In a letter of reply, the member made it clear to the FBU leadership that his legal right to inspect the union’s accounts was not contingent upon his signing the draft agreement, and he would not do so. The member’s right under the relevant Act to inspect the union’s accounts was unqualified, yet here was the FBU leadership trying to attach all sorts of qualifications to it.

In response, the leadership maintained that the member was required to sign the draft agreement and, quite shockingly, threatened him with a court injunction if he didn’t sign! They also said that they would seek to recover the costs of any court action from the member personally!

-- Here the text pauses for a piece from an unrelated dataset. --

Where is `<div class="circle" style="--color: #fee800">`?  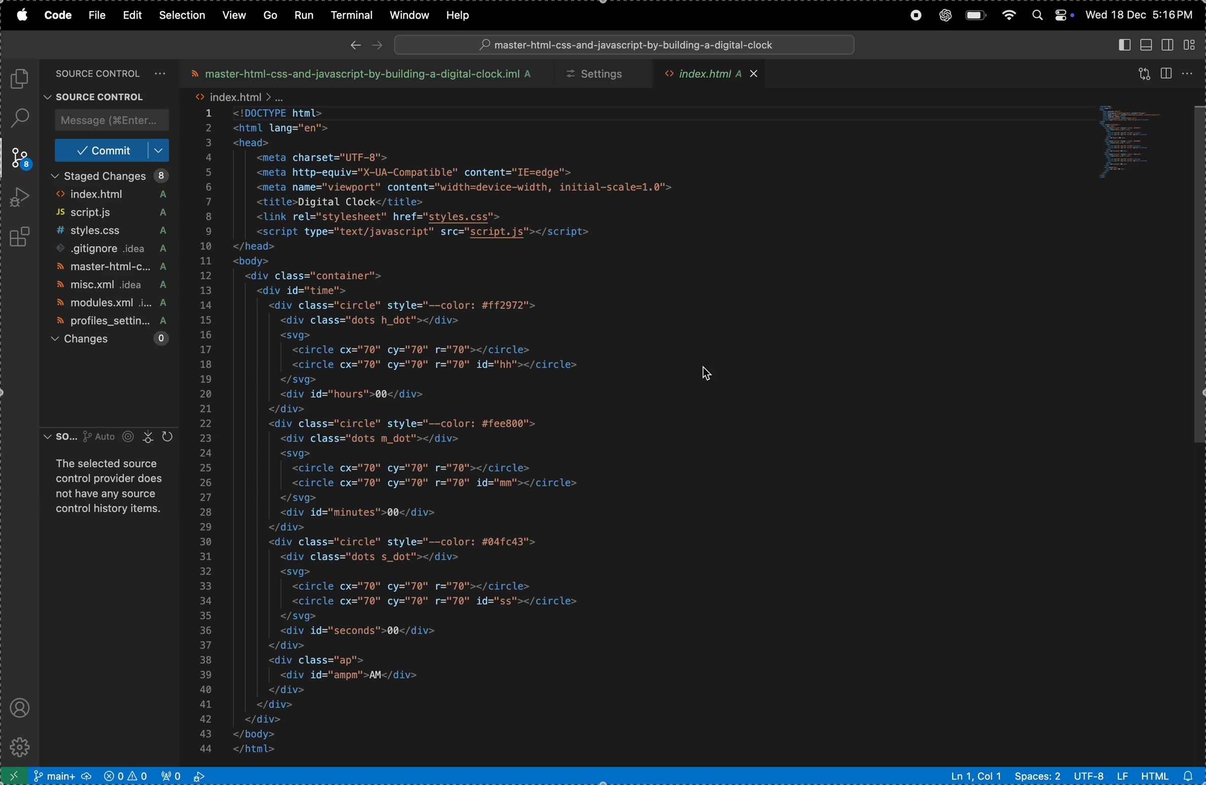 <div class="circle" style="--color: #fee800"> is located at coordinates (402, 424).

But still the member stuck to his guns, telling the leadership again that the legislation did not require him to sign a secrecy agreement before any inspection of the accounts could take place. This prompted the leadership to inform the member – at less than 24 hours’ notice – that the inspection was now cancelled.

Such conduct by FBU leaders will be seen by most right-thinking people as deplorable. That a union leadership should resort to threatening a member with court action simply because he has sought to exercise his legal right to inspect the organisation’s accounts is truly inexcusable.

The matter will now go back to the trade union certification officer for adjudication.

Once again, the FBU leadership is left with serious questions to answer. This is a leadership which has always been very quick to talk about its commitment to internal democracy, accountability and transparency. Yet, whenever it is challenged or asked to account for its decisions, its deeply authoritarian nature comes to the surface.

The FBU’s general secretary has previously stood for election on a promise to give grassroots members’ greater control and oversight over how union funds are spent. He even once wrote a pamphlet which made that very case.

The title of the pamphlet..? Whose Money is it Anyway?

Many FBU members will today be asking themselves that same question.